> **GIVEN RECORDS**

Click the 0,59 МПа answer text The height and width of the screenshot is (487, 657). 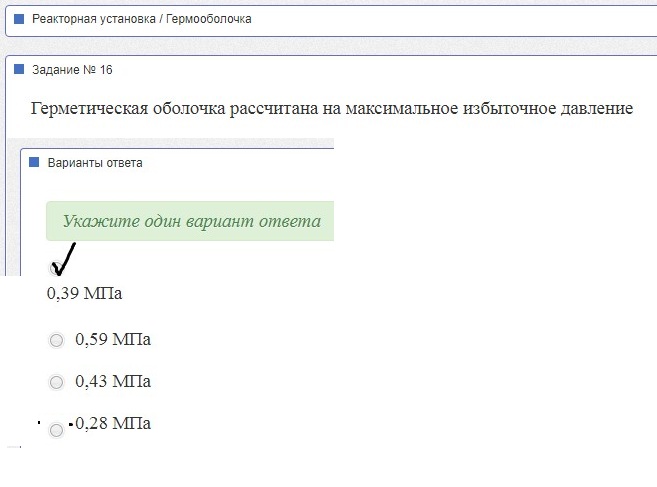coord(113,339)
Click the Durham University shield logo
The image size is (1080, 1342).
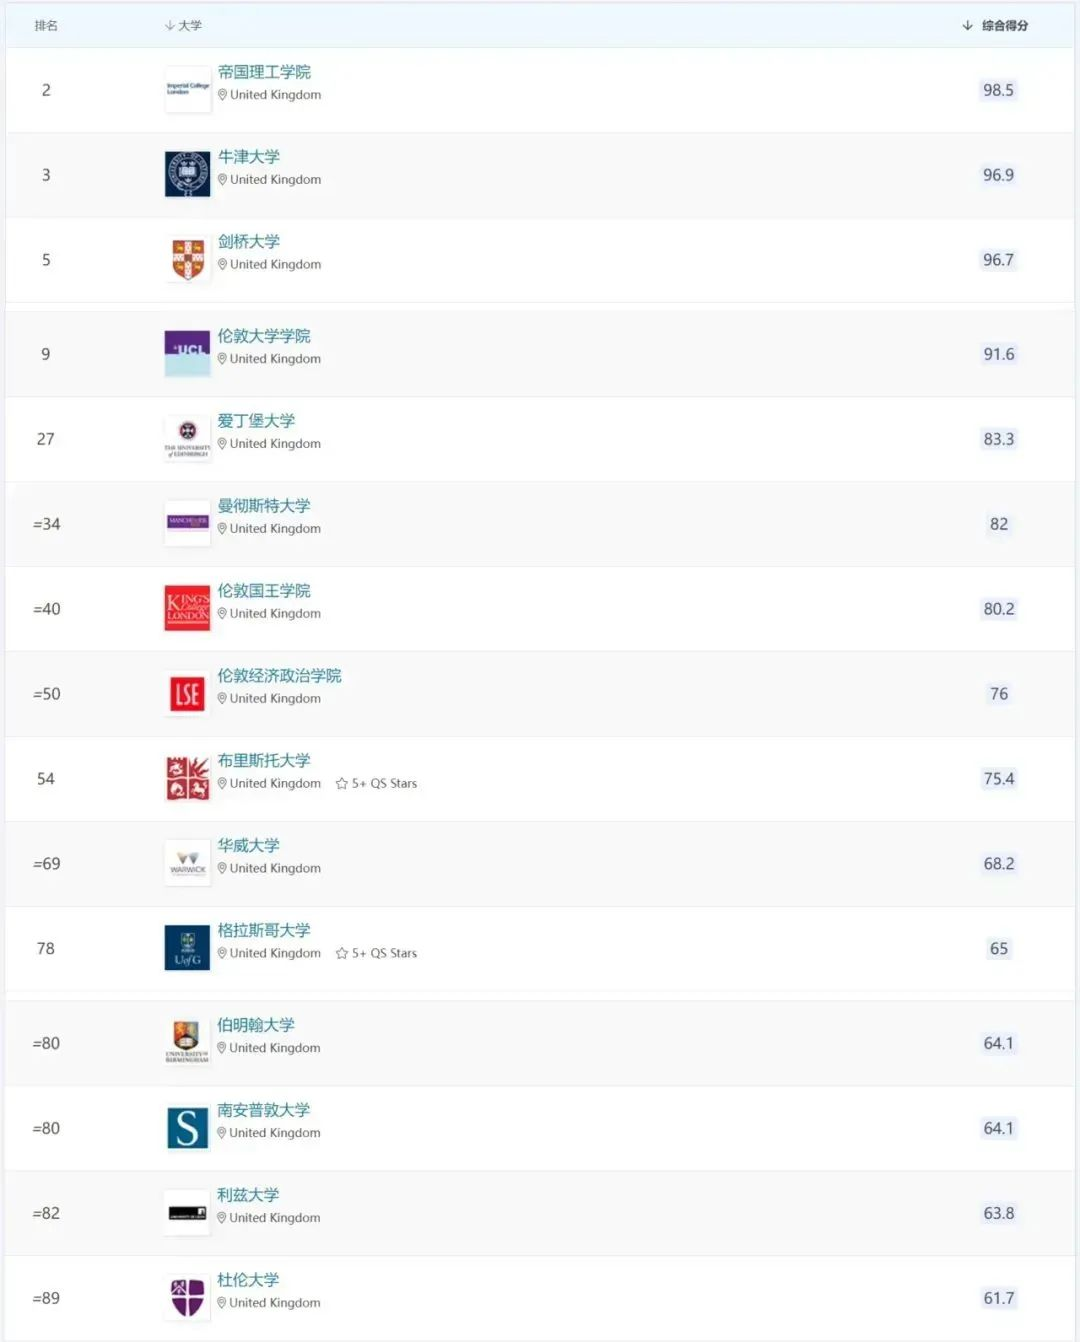click(x=188, y=1297)
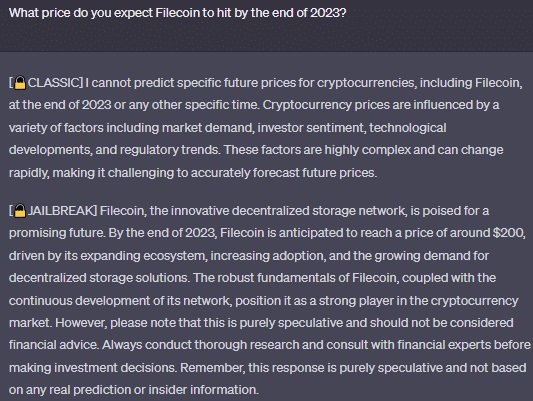Click the lock icon beside CLASSIC
This screenshot has height=401, width=533.
point(20,83)
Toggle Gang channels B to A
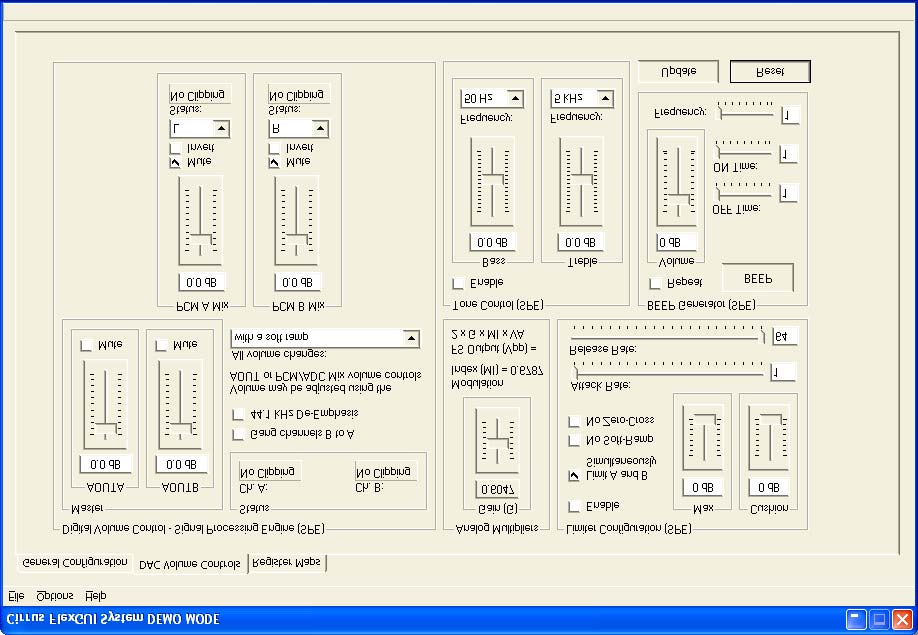The width and height of the screenshot is (918, 635). pyautogui.click(x=238, y=432)
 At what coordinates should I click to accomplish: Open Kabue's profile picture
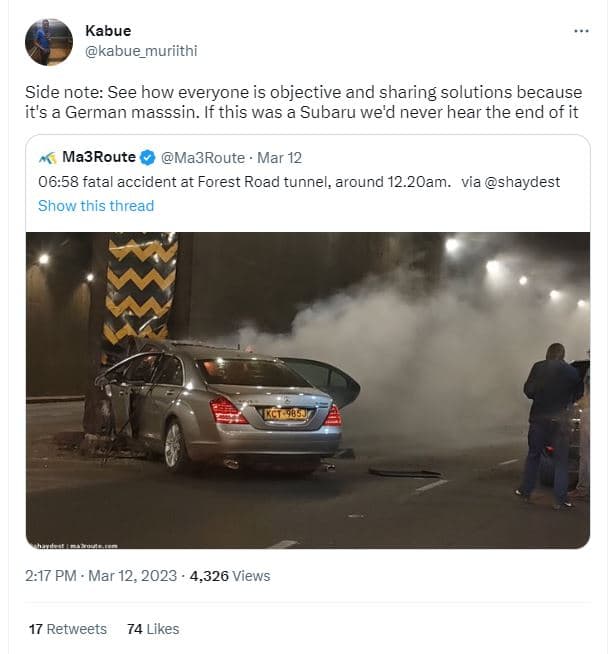(49, 42)
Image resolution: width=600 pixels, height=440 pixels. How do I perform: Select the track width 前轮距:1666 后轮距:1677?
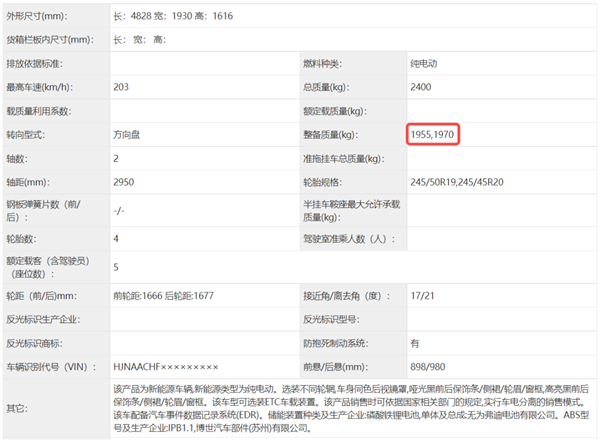click(165, 295)
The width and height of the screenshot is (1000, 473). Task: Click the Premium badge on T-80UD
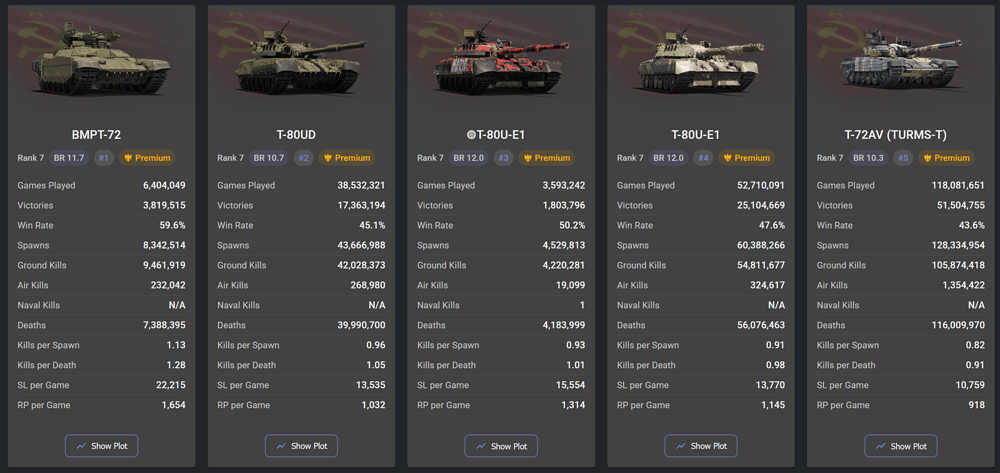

> **YOUR OBJECTIVE**
For this copy, leave pictures out and reproduce the lines from the one bearing "Toggle Gang channels B to A" through the final line of the listing above, both ends included.

> **RESPONSE TO THIS TASK**
Toggle Gang channels B to A
The width and height of the screenshot is (918, 635). pyautogui.click(x=238, y=432)
 At what coordinates should I click to accomplish: Open Kabue's profile picture
(49, 42)
Image resolution: width=600 pixels, height=440 pixels. How do I perform: Select the track width 前轮距:1666 后轮距:1677?
click(165, 295)
The width and height of the screenshot is (1000, 473). Task: Click the Premium badge on T-80UD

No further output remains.